Print each entry exactly, all the way through.
[Records provided]
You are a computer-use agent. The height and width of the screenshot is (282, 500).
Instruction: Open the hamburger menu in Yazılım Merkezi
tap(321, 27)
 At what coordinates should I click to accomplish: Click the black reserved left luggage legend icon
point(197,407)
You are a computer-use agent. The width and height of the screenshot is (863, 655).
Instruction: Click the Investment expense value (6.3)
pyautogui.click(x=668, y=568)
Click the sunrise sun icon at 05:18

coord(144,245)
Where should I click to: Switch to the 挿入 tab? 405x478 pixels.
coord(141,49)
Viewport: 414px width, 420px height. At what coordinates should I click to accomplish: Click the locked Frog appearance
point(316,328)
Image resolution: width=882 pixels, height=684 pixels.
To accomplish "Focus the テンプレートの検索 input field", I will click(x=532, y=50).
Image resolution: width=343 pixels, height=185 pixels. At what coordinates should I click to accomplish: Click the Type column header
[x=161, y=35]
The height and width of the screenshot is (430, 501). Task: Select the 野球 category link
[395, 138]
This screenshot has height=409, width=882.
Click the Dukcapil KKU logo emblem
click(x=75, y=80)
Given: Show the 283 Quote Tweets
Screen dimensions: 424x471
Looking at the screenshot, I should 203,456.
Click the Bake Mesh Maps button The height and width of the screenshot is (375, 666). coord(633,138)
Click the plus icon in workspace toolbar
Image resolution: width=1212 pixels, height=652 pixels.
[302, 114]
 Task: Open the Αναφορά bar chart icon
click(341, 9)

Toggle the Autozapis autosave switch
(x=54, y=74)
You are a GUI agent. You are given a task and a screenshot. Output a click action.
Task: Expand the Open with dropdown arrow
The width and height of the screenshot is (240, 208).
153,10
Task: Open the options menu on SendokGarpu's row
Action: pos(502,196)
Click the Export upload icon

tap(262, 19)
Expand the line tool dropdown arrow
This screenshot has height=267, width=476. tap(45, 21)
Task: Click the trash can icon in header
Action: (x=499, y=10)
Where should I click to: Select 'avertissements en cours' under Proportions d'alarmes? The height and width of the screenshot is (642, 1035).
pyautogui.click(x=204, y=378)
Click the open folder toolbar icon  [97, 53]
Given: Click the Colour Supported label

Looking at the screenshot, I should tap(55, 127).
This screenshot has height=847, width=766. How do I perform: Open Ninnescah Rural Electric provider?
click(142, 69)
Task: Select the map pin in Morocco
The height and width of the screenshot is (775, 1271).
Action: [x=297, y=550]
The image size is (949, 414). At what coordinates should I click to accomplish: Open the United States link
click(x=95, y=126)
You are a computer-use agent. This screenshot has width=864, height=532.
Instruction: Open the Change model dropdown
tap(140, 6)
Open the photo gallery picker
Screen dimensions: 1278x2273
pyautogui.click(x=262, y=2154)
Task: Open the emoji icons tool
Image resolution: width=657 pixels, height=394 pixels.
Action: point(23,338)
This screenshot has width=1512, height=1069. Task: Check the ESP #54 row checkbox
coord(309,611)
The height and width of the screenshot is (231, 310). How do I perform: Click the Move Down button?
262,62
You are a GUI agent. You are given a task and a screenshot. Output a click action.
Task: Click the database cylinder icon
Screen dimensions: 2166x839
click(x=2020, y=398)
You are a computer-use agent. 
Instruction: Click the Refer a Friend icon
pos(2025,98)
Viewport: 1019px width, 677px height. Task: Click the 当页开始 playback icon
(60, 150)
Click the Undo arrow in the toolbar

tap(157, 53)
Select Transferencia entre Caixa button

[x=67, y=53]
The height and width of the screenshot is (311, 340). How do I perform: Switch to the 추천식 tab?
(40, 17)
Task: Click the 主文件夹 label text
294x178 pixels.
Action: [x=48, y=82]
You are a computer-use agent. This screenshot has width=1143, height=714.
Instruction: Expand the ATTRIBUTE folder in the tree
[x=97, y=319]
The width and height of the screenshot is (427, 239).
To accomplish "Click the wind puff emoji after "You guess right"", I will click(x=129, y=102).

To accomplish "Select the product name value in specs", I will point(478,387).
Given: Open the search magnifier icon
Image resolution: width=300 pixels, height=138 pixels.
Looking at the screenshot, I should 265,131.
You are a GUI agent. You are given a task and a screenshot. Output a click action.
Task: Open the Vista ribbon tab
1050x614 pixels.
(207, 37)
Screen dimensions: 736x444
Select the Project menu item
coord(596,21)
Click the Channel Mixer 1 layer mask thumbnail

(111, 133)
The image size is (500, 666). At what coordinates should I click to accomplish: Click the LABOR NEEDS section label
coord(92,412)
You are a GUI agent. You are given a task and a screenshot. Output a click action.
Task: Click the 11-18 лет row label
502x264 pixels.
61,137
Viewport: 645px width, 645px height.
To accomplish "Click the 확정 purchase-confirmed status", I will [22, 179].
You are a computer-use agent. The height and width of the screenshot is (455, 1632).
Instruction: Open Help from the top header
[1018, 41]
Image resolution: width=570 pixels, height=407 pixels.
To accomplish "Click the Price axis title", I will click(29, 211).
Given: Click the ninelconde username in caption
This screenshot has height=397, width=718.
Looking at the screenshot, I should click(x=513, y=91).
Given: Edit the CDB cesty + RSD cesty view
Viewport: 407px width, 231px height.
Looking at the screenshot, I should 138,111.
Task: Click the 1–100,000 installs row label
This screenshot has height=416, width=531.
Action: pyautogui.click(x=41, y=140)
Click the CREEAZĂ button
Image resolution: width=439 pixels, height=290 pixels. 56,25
[/Records provided]
» Result
You are a computer-use agent. The height and width of the screenshot is (282, 500).
Instruction: Open the hamburger menu in Yazılım Merkezi
tap(321, 27)
 At what coordinates should I click to accomplish: Click the black reserved left luggage legend icon
point(197,407)
You are a computer-use agent. The width and height of the screenshot is (863, 655).
Instruction: Click the Investment expense value (6.3)
pyautogui.click(x=668, y=568)
Click the sunrise sun icon at 05:18

coord(144,245)
Where should I click to: Switch to the 挿入 tab? 405x478 pixels.
coord(141,49)
Viewport: 414px width, 420px height. At what coordinates should I click to accomplish: Click the locked Frog appearance
point(316,328)
Image resolution: width=882 pixels, height=684 pixels.
To accomplish "Focus the テンプレートの検索 input field", I will click(x=532, y=50).
Image resolution: width=343 pixels, height=185 pixels. At what coordinates should I click to accomplish: Click the Type column header
[x=161, y=35]
The height and width of the screenshot is (430, 501). Task: Select the 野球 category link
[395, 138]
This screenshot has height=409, width=882.
Click the Dukcapil KKU logo emblem
click(x=75, y=80)
Given: Show the 283 Quote Tweets
Screen dimensions: 424x471
Looking at the screenshot, I should 203,456.
Click the Bake Mesh Maps button The height and width of the screenshot is (375, 666). coord(633,138)
Click the plus icon in workspace toolbar
Image resolution: width=1212 pixels, height=652 pixels.
[302, 114]
 Task: Open the Αναφορά bar chart icon
click(341, 9)

Toggle the Autozapis autosave switch
(x=54, y=74)
You are a GUI agent. You are given a task and a screenshot. Output a click action.
Task: Expand the Open with dropdown arrow
The width and height of the screenshot is (240, 208).
153,10
Task: Open the options menu on SendokGarpu's row
Action: pos(502,196)
Click the Export upload icon

tap(262, 19)
Expand the line tool dropdown arrow
This screenshot has height=267, width=476. tap(45, 21)
Task: Click the trash can icon in header
Action: (x=499, y=10)
Where should I click to: Select 'avertissements en cours' under Proportions d'alarmes? The height and width of the screenshot is (642, 1035).
pyautogui.click(x=204, y=378)
Click the open folder toolbar icon  [97, 53]
Given: Click the Colour Supported label

Looking at the screenshot, I should tap(55, 127).
This screenshot has height=847, width=766. How do I perform: Open Ninnescah Rural Electric provider?
click(142, 69)
Task: Select the map pin in Morocco
The height and width of the screenshot is (775, 1271).
Action: [x=297, y=550]
The image size is (949, 414). At what coordinates should I click to accomplish: Open the United States link
click(x=95, y=126)
You are a computer-use agent. This screenshot has width=864, height=532.
Instruction: Open the Change model dropdown
tap(140, 6)
Open the photo gallery picker
Screen dimensions: 1278x2273
pyautogui.click(x=262, y=2154)
Task: Open the emoji icons tool
Image resolution: width=657 pixels, height=394 pixels.
Action: point(23,338)
This screenshot has width=1512, height=1069. Task: Check the ESP #54 row checkbox
coord(309,611)
The height and width of the screenshot is (231, 310). How do I perform: Click the Move Down button?
262,62
You are a GUI agent. You are given a task and a screenshot. Output a click action.
Task: Click the database cylinder icon
Screen dimensions: 2166x839
click(x=2020, y=398)
You are a computer-use agent. 
Instruction: Click the Refer a Friend icon
pos(2025,98)
Viewport: 1019px width, 677px height. Task: Click the 当页开始 playback icon
(60, 150)
Click the Undo arrow in the toolbar

tap(157, 53)
Select Transferencia entre Caixa button

[x=67, y=53]
The height and width of the screenshot is (311, 340). How do I perform: Switch to the 추천식 tab?
(40, 17)
Task: Click the 主文件夹 label text
294x178 pixels.
Action: [x=48, y=82]
You are a computer-use agent. This screenshot has width=1143, height=714.
Instruction: Expand the ATTRIBUTE folder in the tree
[x=97, y=319]
The width and height of the screenshot is (427, 239).
To accomplish "Click the wind puff emoji after "You guess right"", I will click(x=129, y=102).

To accomplish "Select the product name value in specs", I will point(478,387).
Given: Open the search magnifier icon
Image resolution: width=300 pixels, height=138 pixels.
Looking at the screenshot, I should 265,131.
You are a GUI agent. You are given a task and a screenshot. Output a click action.
Task: Open the Vista ribbon tab
1050x614 pixels.
(207, 37)
Screen dimensions: 736x444
Select the Project menu item
coord(596,21)
Click the Channel Mixer 1 layer mask thumbnail

(111, 133)
The image size is (500, 666). At what coordinates should I click to accomplish: Click the LABOR NEEDS section label
coord(92,412)
You are a GUI agent. You are given a task and a screenshot. Output a click action.
Task: Click the 11-18 лет row label
502x264 pixels.
61,137
Viewport: 645px width, 645px height.
To accomplish "Click the 확정 purchase-confirmed status", I will [22, 179].
You are a computer-use agent. The height and width of the screenshot is (455, 1632).
Instruction: Open Help from the top header
[1018, 41]
Image resolution: width=570 pixels, height=407 pixels.
To accomplish "Click the Price axis title", I will click(29, 211).
Given: Click the ninelconde username in caption
This screenshot has height=397, width=718.
Looking at the screenshot, I should click(x=513, y=91).
Given: Edit the CDB cesty + RSD cesty view
Viewport: 407px width, 231px height.
Looking at the screenshot, I should 138,111.
Task: Click the 1–100,000 installs row label
This screenshot has height=416, width=531.
Action: pyautogui.click(x=41, y=140)
Click the CREEAZĂ button
Image resolution: width=439 pixels, height=290 pixels. 56,25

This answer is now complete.